Volatile and threading/barriers are 2 different things, which only appear related. volatile is for dealing with the compiler, barriers are for dealing with the CPU(s).
The reason that data_ready is NOT 'left' in a register is because a function with unknown side-effects (cond.wait) is being called. You could just as easily have:
while (!data_ready) some_library_function();
and the compiler will ensure that data_ready is re-read (ie not left in a register) because it is a global, and the compiler is unsure whether or not some_library_function() modifies data_ready or not. In theory the compiler could go look into some_library_function() and figure that out, but in practice it doesn't.

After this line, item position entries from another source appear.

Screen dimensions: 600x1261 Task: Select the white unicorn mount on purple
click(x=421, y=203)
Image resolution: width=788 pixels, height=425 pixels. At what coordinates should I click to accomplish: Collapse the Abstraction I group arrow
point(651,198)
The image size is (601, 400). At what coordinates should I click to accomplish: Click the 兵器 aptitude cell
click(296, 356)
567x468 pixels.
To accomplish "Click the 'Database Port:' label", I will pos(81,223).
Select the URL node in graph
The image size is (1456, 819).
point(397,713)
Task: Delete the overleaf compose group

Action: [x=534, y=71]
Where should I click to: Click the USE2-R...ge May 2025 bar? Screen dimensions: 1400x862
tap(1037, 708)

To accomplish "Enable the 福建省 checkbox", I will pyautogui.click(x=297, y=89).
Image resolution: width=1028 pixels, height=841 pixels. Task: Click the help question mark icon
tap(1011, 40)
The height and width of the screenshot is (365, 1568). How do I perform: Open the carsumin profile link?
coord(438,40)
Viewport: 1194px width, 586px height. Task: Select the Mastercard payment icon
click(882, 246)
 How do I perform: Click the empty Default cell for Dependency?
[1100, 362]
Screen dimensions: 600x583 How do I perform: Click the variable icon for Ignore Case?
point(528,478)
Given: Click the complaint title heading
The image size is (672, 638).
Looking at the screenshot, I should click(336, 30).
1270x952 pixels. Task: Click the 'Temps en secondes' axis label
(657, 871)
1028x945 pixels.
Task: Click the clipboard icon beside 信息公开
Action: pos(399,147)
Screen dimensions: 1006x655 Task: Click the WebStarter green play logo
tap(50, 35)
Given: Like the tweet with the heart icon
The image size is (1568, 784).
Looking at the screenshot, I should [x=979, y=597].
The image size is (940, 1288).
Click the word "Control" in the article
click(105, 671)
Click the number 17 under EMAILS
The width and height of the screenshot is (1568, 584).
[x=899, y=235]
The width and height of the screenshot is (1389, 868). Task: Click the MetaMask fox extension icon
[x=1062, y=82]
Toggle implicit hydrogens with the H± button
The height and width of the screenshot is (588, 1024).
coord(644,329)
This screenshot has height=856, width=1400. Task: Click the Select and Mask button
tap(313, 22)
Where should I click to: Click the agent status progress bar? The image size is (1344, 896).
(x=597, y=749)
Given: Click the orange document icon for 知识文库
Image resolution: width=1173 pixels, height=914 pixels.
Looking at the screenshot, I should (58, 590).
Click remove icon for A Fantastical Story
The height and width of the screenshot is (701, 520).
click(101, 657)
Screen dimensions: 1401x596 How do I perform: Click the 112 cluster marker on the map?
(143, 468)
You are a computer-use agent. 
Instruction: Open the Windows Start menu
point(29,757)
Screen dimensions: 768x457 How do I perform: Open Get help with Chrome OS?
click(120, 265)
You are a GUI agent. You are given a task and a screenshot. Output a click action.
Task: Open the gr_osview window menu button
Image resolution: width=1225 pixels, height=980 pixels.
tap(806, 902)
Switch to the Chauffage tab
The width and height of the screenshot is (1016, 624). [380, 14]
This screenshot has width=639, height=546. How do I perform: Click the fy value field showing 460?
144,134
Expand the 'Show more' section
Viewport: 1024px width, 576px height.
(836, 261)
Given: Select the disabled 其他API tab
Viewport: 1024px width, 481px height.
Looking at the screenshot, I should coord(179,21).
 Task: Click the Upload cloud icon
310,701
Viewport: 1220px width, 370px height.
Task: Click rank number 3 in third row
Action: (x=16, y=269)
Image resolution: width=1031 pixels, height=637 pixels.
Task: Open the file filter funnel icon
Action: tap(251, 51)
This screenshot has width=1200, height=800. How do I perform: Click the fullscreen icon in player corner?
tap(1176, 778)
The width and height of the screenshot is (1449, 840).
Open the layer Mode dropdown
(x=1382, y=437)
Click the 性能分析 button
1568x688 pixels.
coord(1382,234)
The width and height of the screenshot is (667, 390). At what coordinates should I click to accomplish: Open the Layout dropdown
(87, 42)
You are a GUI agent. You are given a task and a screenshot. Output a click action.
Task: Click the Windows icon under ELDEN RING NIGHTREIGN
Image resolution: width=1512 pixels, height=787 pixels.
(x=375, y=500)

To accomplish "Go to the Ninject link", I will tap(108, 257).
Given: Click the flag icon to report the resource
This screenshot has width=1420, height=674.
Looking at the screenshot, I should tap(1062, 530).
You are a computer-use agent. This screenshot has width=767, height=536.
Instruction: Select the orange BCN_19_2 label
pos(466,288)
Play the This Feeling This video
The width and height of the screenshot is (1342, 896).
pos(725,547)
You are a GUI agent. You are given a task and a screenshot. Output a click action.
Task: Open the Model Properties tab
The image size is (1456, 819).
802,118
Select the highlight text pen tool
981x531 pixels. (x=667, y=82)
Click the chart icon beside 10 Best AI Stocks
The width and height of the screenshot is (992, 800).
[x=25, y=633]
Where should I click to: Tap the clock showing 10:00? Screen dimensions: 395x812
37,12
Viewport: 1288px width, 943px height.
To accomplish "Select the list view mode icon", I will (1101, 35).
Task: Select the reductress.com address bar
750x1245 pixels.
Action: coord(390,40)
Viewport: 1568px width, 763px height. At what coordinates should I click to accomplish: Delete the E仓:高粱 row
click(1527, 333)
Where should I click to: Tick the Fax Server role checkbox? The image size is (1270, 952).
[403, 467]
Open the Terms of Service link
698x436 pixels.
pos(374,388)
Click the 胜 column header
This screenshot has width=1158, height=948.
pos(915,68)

As for memory barriers, cond.wait() locks and unlocks the mutex, which puts in the necessary memory barriers. Note that the order of lock/unlock/relock is such that data_ready is only read while holding the lock. Of course, nothing here says whether the other thread *wrote* data_ready inside a lock or with the necessary release-barrier, but let's assume that it did.
So recap:
volatile is not needed in that example because access is protected by a mutex.
No, I'd say volatile is not needed because functions with unknown side-effects are being called (and/or if the mutex code was somehow magically inlined, then we can assume the compiler recognizes the memory-barrier intrinsics and forces memory re-reads because of that).
And
It is possible that the cond.wait may introduce a memory barrier that forces the cache among multiple CPU's to sync up
- cond.wait DOES introduce a memory barrier. Probably 2 - a release on unlock(mutex) and an acquire on lock(mutex) - it is not really 'cache syncing' that is the problem (most CPUs have cache-coherency guarantees) it is the relative ordering of reads and writes (and RE-ordering by the CPU / memory bus) that causes the 'visibility' problems.
Thank you for the very clear and concise explanation! -Gabe